Dark Matter - by Dave Migman

Arran wipes the sweat from his brow as the bus pulls into the bay. It is like some lumbering behemoth, sleeked in dull, red paint the colour of fake blood. The wind is biting. He draws his leather coat around him. The buttons have fallen off and only several black threads remain in their stead.  The plastic bag, folded under his arm, feels heavy. 

A cop car swings along the parade, continues on, sliding predatorily by the riverside cafes. Arran hugs the bag tighter and the doors open with an exasperated hiss. Arran waits behind a gaggle of grannies. They make idle chit-chat and the driver grunts blunt ripostes, eyes Arran suspiciously but accepts his lone, brown note. In the passengers’ wake the doors slam shut sealing them in. To Arran the noise they make sounds like a curse. He shuffles toward the back seat. Desperately aware of the ache of the wound beneath his coat.

After stowing the bag in the rack he slumps into the central seat. Facing the aisle, he takes stock of his surroundings. The other passengers have settling into their seats. Some chat, some stare out the window at the rain-slicked parking lots and stances. A heaving grey sky, white gulls dipping onto the cold river, or settling to peck at empty chip wrappers blowing along the pavements. 

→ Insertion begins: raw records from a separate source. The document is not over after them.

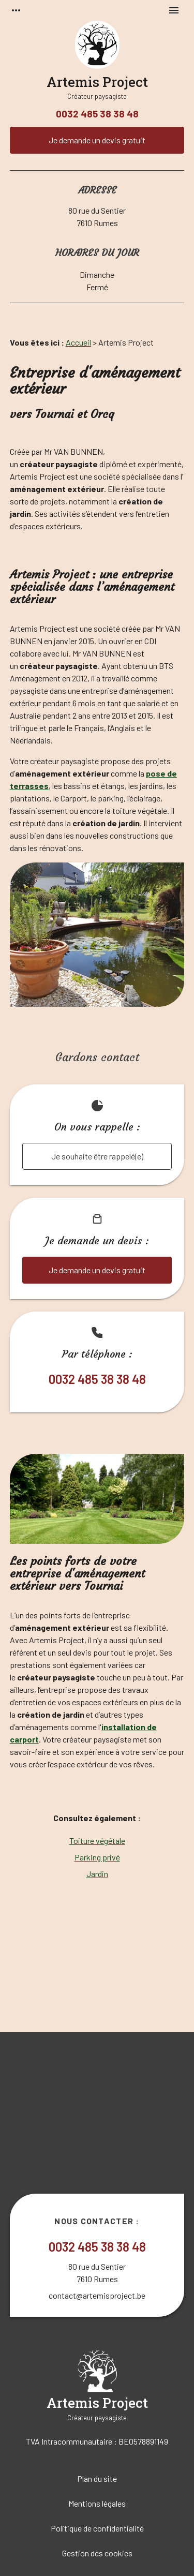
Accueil (78, 342)
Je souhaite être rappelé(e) (97, 1156)
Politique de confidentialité (97, 2528)
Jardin (97, 1874)
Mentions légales (97, 2503)
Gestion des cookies (97, 2553)
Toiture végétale (97, 1840)
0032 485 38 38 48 (97, 114)
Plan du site (97, 2478)
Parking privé (97, 1857)
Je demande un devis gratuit (97, 140)
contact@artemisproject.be (97, 2295)
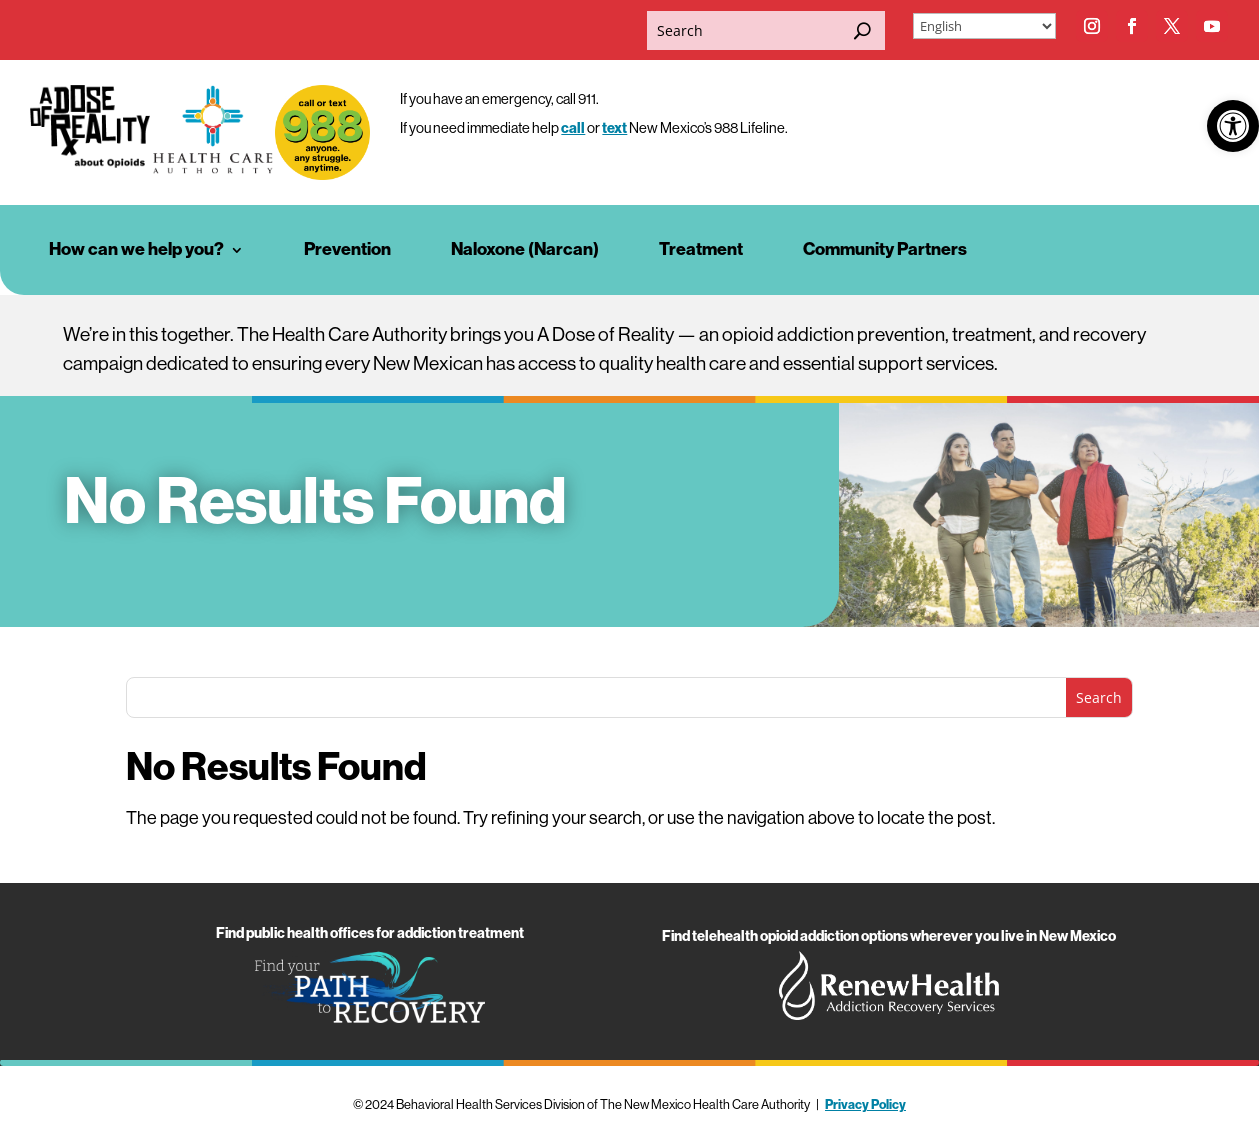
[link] (1233, 126)
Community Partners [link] (885, 249)
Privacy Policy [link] (865, 1104)
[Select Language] (984, 26)
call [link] (573, 128)
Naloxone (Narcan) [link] (525, 249)
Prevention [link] (347, 249)
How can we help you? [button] (136, 249)
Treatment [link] (701, 249)
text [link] (614, 128)
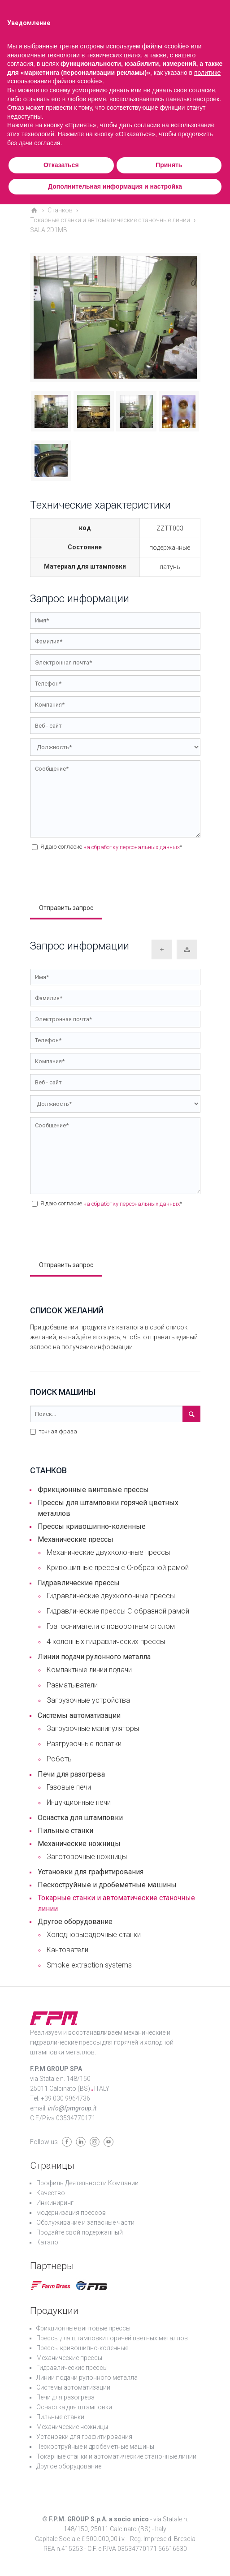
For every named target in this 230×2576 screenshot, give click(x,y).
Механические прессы (75, 1539)
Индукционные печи (79, 1802)
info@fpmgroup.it (72, 2108)
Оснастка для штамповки (80, 1817)
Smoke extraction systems (89, 1965)
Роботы (60, 1759)
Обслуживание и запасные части (85, 2222)
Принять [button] (169, 164)
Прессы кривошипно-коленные (92, 1526)
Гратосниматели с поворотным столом (111, 1626)
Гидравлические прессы (79, 1583)
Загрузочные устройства (88, 1700)
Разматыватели (72, 1685)
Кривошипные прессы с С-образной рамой (118, 1567)
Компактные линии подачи (89, 1670)
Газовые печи (69, 1787)
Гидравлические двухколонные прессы (111, 1596)
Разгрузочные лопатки (84, 1743)
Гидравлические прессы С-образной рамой (118, 1611)
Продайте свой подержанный (79, 2232)
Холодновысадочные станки (94, 1934)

The engine guns to life. Arran feels it thrumming through his seat. A whitish cloud is raised behind the bus; a temporal carbon dioxide stain dissipated by the wind. As the bus lurches forward, cutting through the traffic, following the signs for Glasgow, Arran’s stomach lurches with it. 

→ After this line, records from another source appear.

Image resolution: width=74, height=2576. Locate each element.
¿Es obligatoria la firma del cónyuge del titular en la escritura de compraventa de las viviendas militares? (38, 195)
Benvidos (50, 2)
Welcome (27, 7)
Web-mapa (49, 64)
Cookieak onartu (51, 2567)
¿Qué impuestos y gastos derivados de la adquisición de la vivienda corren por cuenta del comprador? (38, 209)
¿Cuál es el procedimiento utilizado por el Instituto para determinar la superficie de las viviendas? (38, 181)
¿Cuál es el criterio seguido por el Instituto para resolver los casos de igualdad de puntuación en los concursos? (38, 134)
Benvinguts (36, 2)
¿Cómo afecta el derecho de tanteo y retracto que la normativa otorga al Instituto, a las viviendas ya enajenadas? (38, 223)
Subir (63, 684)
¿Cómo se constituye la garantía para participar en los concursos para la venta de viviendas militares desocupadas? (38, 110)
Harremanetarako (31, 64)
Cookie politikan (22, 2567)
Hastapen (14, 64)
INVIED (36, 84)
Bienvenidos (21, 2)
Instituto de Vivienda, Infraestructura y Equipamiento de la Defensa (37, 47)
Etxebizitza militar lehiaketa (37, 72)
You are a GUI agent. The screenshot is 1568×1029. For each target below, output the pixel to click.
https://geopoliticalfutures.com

STOP! I have to get off! He almost screams it loud and wishes he’d just flung that fucking bag into the river. But then she’ll never know!  

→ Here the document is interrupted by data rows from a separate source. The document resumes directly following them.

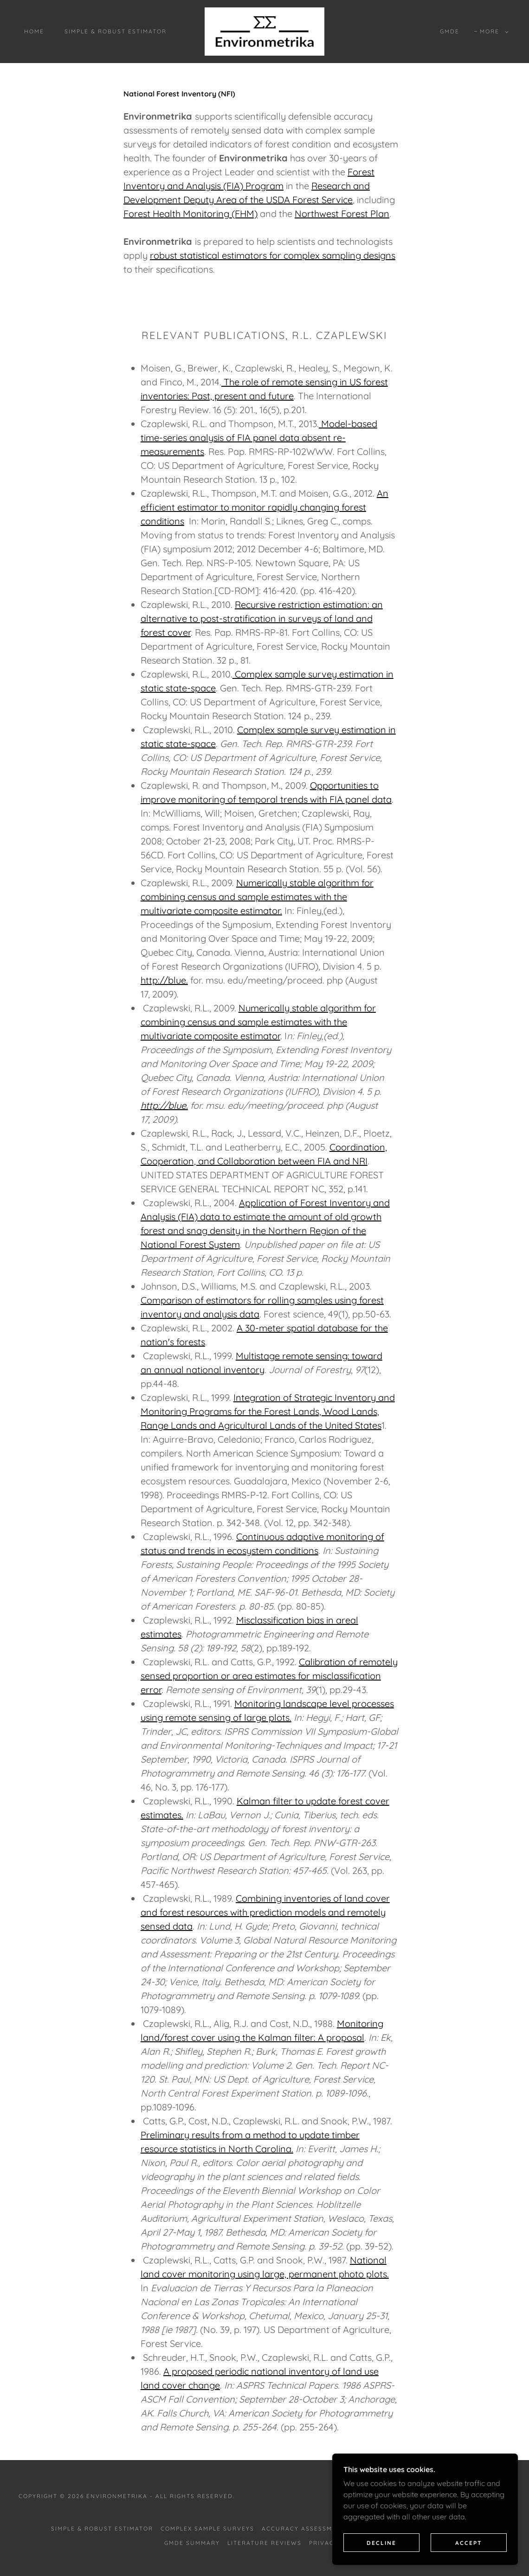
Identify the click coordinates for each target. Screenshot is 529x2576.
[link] (264, 30)
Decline (381, 2555)
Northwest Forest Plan (342, 213)
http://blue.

He has slipped. He is degenerating. Everything hangs in tatters. His head is crammed with dollops of grimy thought. The weight of memory, the accretion of Time’s forward motion. Beyond the glass Milltown passes by. 

He tests the blade in his pocket. It has a cold, sharp  edge. He presses his thumb against it. Its grip is still sticky. Memories stir: old flicks in which he is the central character. Behind him ten years lay, like tattered leaves.